ED : comment est-ce possible ? Les Autorités de supervision bancaire n’ont-elles pas en charge également la protection des consommateurs ?
LD : c’est juste ! mais cette noble mission, apparue d’ailleurs tardivement, vient en conflit frontal avec celle de veiller « à la préservation de la stabilité du système financier » (les deux missions centrales de l’Autorité de contrôle prudentiel et de résolution, selon l’article L. 612-1 I du Code monétaire et financier). L’ACPR se trouve parfois en situation de conflit d’intérêts, car la stabilité du système financier peut contrevenir à la protection des intérêts des clients. Manifestement, la protection des consommateurs n’est pas en tête des priorités. D’ailleurs, il est notable d’observer que la protection des consommateurs ne figure aucunement dans le libellé qui désigne l’Autorité de supervision bancaire : dans « A », « C », « P » ou « R », rien ne concerne la protection du consommateur.

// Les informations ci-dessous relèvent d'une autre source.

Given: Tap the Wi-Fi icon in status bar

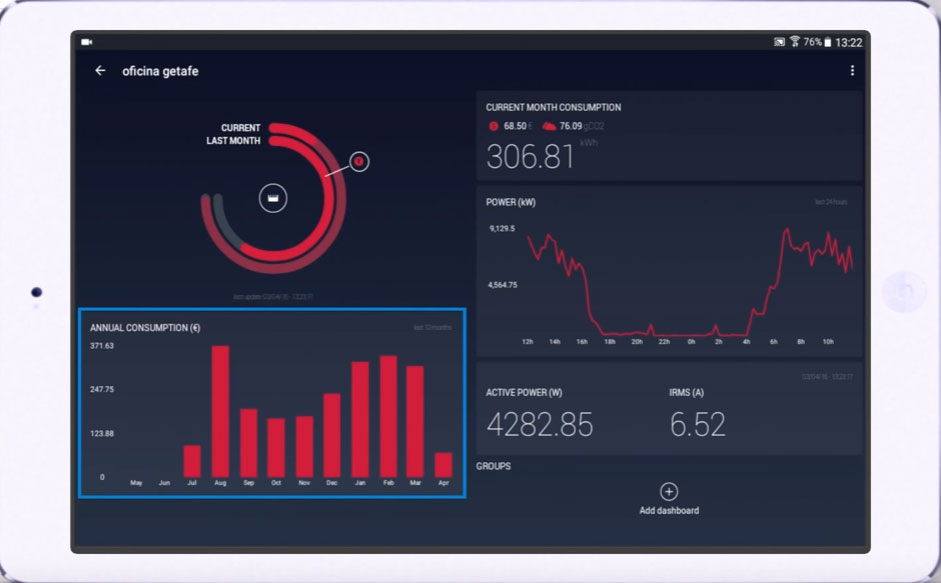Looking at the screenshot, I should [794, 43].
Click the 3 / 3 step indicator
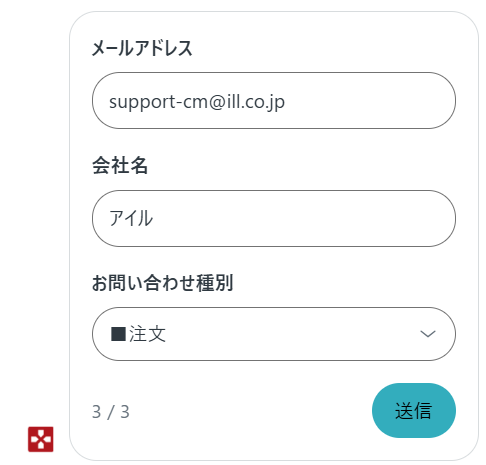Viewport: 486px width, 465px height. pos(111,412)
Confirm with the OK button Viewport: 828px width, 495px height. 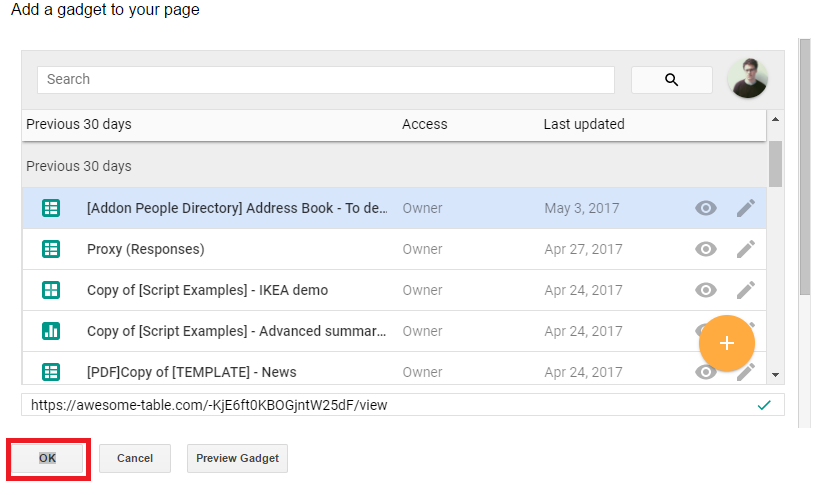point(48,459)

ED : cette appréciation n’est-elle pas un peu trop dure ? L’ACPR a pris position à plusieurs reprises. Encore récemment, en publiant l’avertissement adressé à une banque.
LD : c’est tout le contraire. Les pouvoirs publics délivrent ici le service minimum. Les injonctions sont faibles et tardives. Elles ne prennent absolument pas en considération la situation de fait : la guérilla méthodique et énergique lancée par les banques pour freiner, pour retarder, pour contester même, le libre exercice du choix de l’assurance emprunteur. La mise en garde, publiée seulement le 3 octobre 2018, est d’une faiblesse comique : tardive, elle préserve même le nom de l’établissement bancaire concerné. Rien ne justifie cette anonymisation ; au contraire ! Ce sont de petites réprimandes, là où le bon dosage de l’action publique réclame de la fermeté, de la rapidité, bref, du volontarisme. Clairement, les Autorités publiques accompagnent la résistance des banques.

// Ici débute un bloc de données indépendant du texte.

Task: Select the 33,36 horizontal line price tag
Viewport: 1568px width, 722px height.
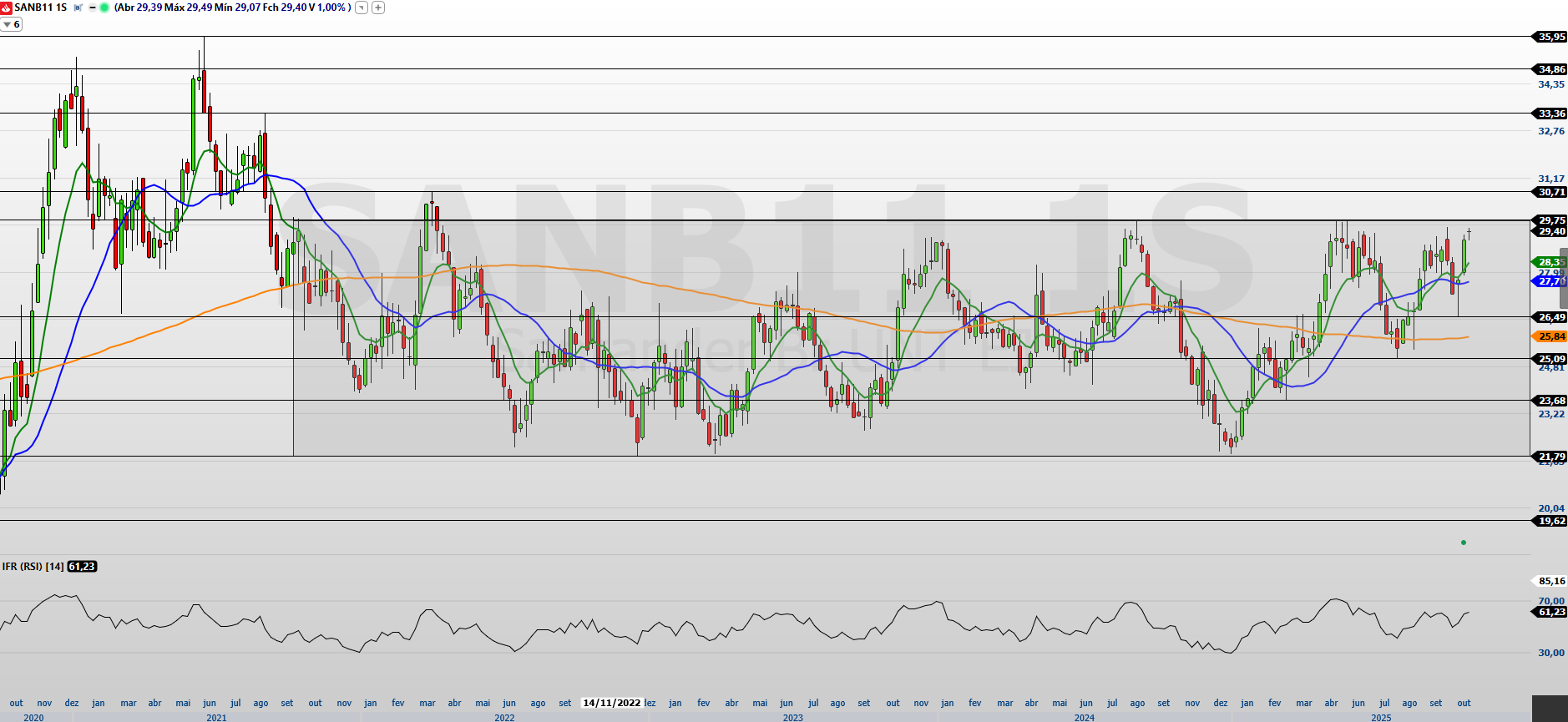Action: tap(1551, 114)
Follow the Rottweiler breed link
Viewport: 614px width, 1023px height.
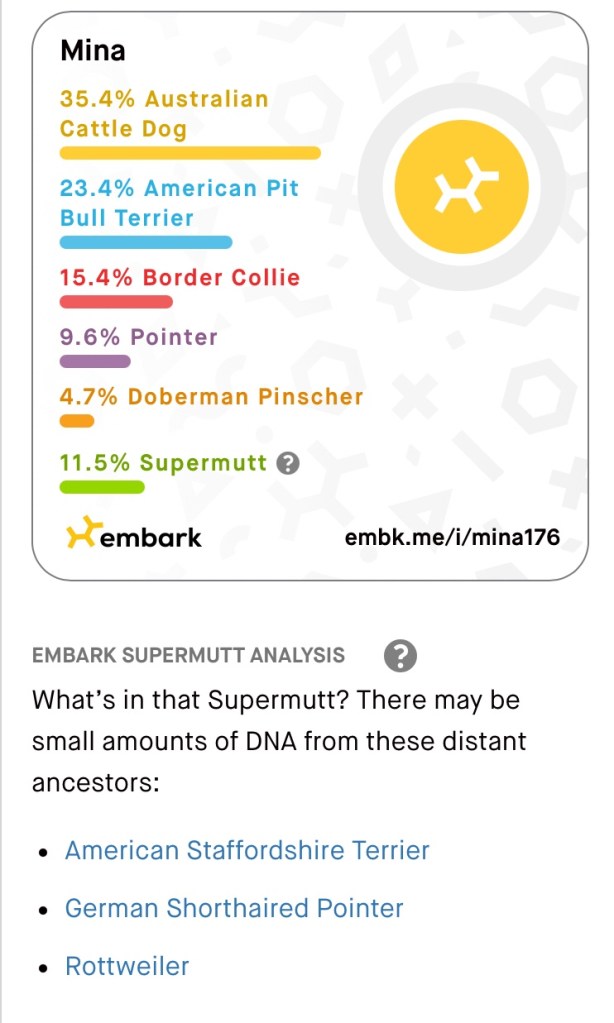click(127, 966)
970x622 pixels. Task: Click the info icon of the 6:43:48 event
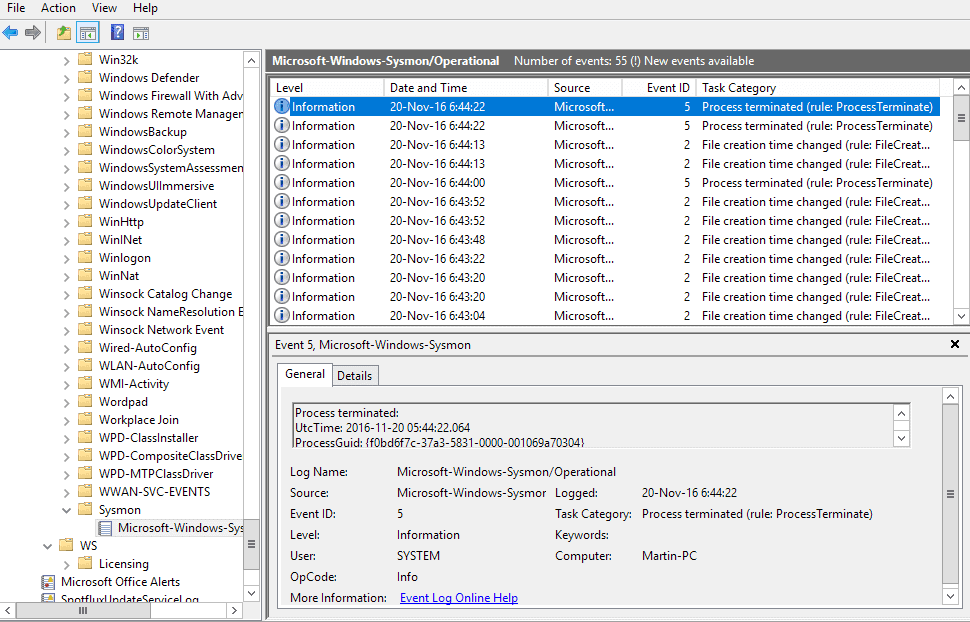click(x=282, y=240)
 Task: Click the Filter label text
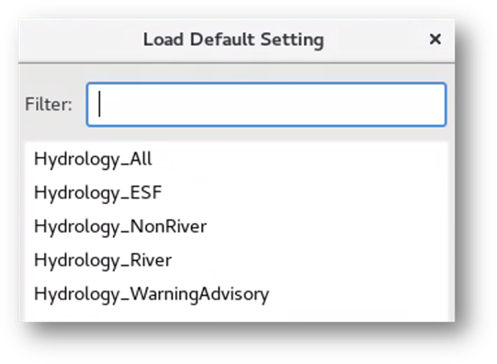49,104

Dans le même style, il aura fallu une année au Comité Consultatif du Secteur Financier (CCSF) pour répondre à une question simple : quelle est la date à prendre en compte pour respecter le délai de deux mois à la résiliation annuelle ? L’avis du CCSF du 27 novembre 2018 la fixe cette date : la date anniversaire de la signature de l’offre de prêt (voir un modèle-type de courrier de résiliation). Tout est fait pour retarder les incitations à appliquer la liberté en assurance emprunteur.
ED : pourtant, le Conseil constitutionnel a consacré le droit à la libre résiliation de l’assurance emprunteur.
LD : le syndicat professionnel des banques françaises conduit l’action de démolition systématique du droit au libre choix de l’assurance emprunteur. Il n’a pas hésité à saisir le Conseil constitutionnel, sur ce point. Pour se prendre un gros râteau en retour. Le 12 janvier 2018 marque enfin une belle évolution du Droit bancaire français vers l’équilibre. Avec le jugement QPC 2017-685 du 12 janvier 2018, le Conseil constitutionnel a jugé que la résiliation annuelle de l’assurance emprunteur respecte les droits et libertés garantis par la Constitution.
D’ailleurs, le Conseil constitutionnel ajoute même qu’un tel droit est « source d’un meilleur équilibre » entre consommateurs et banques.
Mais un droit sans mesures effectives et musclées d’accompagnement reste théorique et vaporeux. Voilà la glorieuse situation française en assurance emprunteur.
ED : la résistance se poursuit ? les banques ont également sollicité le Conseil d’Etat pour contester cette fois des normes diffusées par l’ACPR.
LD : bien sûr, le refus de cette liberté à leurs clients ne connaît pas de limite. La décision du Conseil constitutionnel n’a pas désarmé les banques. Parmi ses timides actions, l’ACPR a émis une Recommandation, à valeur normative, concernant l’assurance emprunteur : la Recommandation ACPR 2017-R-01 du 26 juin 2017.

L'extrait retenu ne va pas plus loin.